L'avventura in singolo non é chissà quanto lunga, purtroppo. Anzi, a dirla tutta si attesta ben al di sotto della media, con circa 6 o 7 ore necessarie per arrivare ai titoli di coda. Fortunatamente, la situazione viene risollevata dal grande numero di missioni (o faremo meglio a chiamarle “sfide”) secondarie, star indiscusse di ogni free-roaming che osi definirsi tale. Avere la meglio sull'ultimo boss é solo l'inizio: una volta portato a termine il gioco ci verranno spalancate le porte per un'esplorazione più libera, così da permetterci di riprovare tutte le sub-quest che avevamo accantonato al primo giro. Di roba con cui tenersi occupati ce n'é, e tanta. Potremo ripulire la città dagli infetti rimasti, impegnarci nella ricerca di tutti gli obbiettivi da assorbire, oppure cercare di battere i migliori punteggi delle gare sparse in giro per New York, e tanto altro ancora. Potete stare certi che, acquistato Prototype, due o tre assidue settimane di gioco non ve le toglierà nessuno.

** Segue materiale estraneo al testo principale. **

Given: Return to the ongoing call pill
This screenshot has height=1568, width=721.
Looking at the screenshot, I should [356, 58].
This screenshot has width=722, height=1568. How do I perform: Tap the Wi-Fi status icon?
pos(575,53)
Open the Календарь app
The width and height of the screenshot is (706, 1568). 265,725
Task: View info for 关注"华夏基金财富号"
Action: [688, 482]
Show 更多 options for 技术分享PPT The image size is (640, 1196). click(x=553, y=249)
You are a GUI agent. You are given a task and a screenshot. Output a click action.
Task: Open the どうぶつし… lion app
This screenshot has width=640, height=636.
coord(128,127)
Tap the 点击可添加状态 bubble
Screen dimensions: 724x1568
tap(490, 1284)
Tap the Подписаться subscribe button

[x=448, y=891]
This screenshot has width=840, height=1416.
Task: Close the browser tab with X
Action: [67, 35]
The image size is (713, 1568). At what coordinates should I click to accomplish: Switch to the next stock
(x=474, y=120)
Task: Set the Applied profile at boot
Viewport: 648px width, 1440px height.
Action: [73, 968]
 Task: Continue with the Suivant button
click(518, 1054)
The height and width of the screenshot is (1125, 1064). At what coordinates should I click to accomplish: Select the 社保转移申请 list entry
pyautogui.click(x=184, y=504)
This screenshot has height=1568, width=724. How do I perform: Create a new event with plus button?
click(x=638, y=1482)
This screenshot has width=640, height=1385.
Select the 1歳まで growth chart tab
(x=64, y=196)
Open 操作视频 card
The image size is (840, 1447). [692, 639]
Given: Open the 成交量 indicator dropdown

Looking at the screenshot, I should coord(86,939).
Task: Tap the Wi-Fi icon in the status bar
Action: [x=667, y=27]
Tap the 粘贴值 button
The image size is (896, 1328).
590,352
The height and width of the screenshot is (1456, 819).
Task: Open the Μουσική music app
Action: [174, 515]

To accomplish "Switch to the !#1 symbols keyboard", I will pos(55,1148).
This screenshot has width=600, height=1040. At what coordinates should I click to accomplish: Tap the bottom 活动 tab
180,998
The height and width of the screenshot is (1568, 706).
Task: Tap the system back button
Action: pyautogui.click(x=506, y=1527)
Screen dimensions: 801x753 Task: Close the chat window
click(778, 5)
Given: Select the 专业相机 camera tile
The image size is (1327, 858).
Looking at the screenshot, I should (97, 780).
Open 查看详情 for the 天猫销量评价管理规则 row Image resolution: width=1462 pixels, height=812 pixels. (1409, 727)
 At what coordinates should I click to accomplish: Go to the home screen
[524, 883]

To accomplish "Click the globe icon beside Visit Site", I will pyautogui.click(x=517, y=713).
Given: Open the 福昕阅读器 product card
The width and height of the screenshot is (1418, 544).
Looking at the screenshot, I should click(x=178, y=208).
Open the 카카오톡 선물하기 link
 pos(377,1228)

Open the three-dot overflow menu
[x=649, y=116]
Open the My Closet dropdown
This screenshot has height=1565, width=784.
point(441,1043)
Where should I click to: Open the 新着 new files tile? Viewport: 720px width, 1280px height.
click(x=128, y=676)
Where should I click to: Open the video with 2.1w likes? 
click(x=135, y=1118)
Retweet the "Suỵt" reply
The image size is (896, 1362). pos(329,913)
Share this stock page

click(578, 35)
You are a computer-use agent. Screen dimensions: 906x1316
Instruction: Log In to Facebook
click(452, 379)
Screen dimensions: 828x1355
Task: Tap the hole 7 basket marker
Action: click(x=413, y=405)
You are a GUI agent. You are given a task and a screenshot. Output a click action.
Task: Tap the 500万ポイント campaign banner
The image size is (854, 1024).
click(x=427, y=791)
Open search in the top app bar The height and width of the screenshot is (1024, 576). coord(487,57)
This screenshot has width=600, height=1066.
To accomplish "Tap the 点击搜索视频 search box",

La creazione di Radical Entertainment deve gran parte del suo successo ai massacri supremi generati da ogni incarico, e l'abbiamo ripetuto allo sfinimento. Sembra anche che gli sviluppatori abbiano costruito il motore grafico tenendo a mente questo concetto. É ovvio che, quando esplosioni, smembramenti e centinaia di nemici su schermo sono la base del gameplay, allora vada creato un cuore portante che possa reggere il tutto nel migliore dei modi. Prototype centra il bersaglio? Sì e no. Da un lato, uno stabile frame-rate gestisce fluidamente un caos a schermo senza precedenti, tra sangue, migliaia di persone in movimento, e chi più ne ha più ne metta. Ottima anche la pulizia a schermo, capace di regalare scorci privi di aliasing o pop-up di sorta. Dall'altro, invece, non si possono non notare i duri compromessi presi per controbilanciare questa nitidezza. Se chiudere un occhio sulle episodiche texture in bassa risoluzione non é peccato, é invece impossibile sorvolare allo stesso modo sulla poverissima massa poligonale. Davvero triste che una metropoli “viva” come la Grande Mela arrivi a ridursi ad uno sfondo piatto e cartonato senza alcun spessore. Particolari ridotti all'osso, neanche fosse una città giocattolo.
Nulla da segnalare in ambito sonoro. Doppiaggio nella media e colonne sonore adrenaliniche al punto giusto che accompagnano la frenetica azione di gioco. Piuttosto scontate, ad essere sinceri, ma svolgono comunque il proprio lavoro.